WHAT IS REQUIRED: The complete set of records should be given again verbatim.

Saved data entries:
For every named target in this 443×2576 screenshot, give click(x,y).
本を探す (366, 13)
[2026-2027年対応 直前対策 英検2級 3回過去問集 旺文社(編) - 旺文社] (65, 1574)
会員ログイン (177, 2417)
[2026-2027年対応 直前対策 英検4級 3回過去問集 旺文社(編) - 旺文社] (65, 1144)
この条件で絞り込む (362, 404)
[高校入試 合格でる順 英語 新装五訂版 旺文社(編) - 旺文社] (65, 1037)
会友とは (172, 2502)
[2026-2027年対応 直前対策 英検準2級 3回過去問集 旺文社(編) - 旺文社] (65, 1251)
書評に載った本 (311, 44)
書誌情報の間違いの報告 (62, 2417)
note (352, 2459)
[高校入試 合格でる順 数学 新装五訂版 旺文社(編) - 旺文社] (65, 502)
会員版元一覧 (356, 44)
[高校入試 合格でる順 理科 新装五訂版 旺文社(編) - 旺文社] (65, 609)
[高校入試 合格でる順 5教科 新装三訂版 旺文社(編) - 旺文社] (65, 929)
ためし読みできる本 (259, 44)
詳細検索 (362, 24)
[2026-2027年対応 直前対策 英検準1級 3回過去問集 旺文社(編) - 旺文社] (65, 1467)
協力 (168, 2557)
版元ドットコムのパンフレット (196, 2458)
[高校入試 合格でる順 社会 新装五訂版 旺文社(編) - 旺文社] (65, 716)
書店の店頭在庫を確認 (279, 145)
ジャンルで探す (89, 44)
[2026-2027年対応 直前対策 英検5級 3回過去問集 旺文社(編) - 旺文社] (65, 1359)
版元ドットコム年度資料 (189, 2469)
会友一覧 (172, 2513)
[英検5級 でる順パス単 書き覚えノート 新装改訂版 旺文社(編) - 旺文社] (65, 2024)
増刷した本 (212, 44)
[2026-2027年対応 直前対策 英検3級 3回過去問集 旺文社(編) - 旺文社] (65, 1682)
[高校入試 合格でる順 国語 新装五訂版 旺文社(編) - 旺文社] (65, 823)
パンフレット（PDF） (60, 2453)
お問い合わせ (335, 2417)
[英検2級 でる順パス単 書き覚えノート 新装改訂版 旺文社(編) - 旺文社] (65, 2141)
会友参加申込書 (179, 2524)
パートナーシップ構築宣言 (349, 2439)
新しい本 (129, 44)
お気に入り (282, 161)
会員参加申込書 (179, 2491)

RESPONSE TO THIS TASK:
For every named target in this 443×2576 screenshot, give click(x,y).
本を探す (366, 13)
[2026-2027年対応 直前対策 英検2級 3回過去問集 旺文社(編) - 旺文社] (65, 1574)
会員ログイン (177, 2417)
[2026-2027年対応 直前対策 英検4級 3回過去問集 旺文社(編) - 旺文社] (65, 1144)
この条件で絞り込む (362, 404)
[高校入試 合格でる順 英語 新装五訂版 旺文社(編) - 旺文社] (65, 1037)
会友とは (172, 2502)
[2026-2027年対応 直前対策 英検準2級 3回過去問集 旺文社(編) - 旺文社] (65, 1251)
書評に載った本 (311, 44)
書誌情報の間違いの報告 (62, 2417)
note (352, 2459)
[高校入試 合格でる順 数学 新装五訂版 旺文社(編) - 旺文社] (65, 502)
会員版元一覧 (356, 44)
[高校入試 合格でる順 理科 新装五訂版 旺文社(編) - 旺文社] (65, 609)
[高校入試 合格でる順 5教科 新装三訂版 旺文社(編) - 旺文社] (65, 929)
ためし読みできる本 (259, 44)
詳細検索 (362, 24)
[2026-2027年対応 直前対策 英検準1級 3回過去問集 旺文社(編) - 旺文社] (65, 1467)
協力 (168, 2557)
版元ドットコムのパンフレット (196, 2458)
[高校入試 合格でる順 社会 新装五訂版 旺文社(編) - 旺文社] (65, 716)
書店の店頭在庫を確認 (279, 145)
ジャンルで探す (89, 44)
[2026-2027年対応 直前対策 英検5級 3回過去問集 旺文社(編) - 旺文社] (65, 1359)
版元ドットコム年度資料 (189, 2469)
会友一覧 (172, 2513)
[英検5級 でる順パス単 書き覚えノート 新装改訂版 旺文社(編) - 旺文社] (65, 2024)
増刷した本 (212, 44)
[2026-2027年対応 直前対策 英検3級 3回過去問集 旺文社(編) - 旺文社] (65, 1682)
[高校入試 合格でる順 国語 新装五訂版 旺文社(編) - 旺文社] (65, 823)
パンフレット（PDF） (60, 2453)
お問い合わせ (335, 2417)
[英検2級 でる順パス単 書き覚えノート 新装改訂版 旺文社(編) - 旺文社] (65, 2141)
会友参加申込書 (179, 2524)
パートナーシップ構築宣言 (349, 2439)
新しい本 (129, 44)
お気に入り (282, 161)
会員参加申込書 (179, 2491)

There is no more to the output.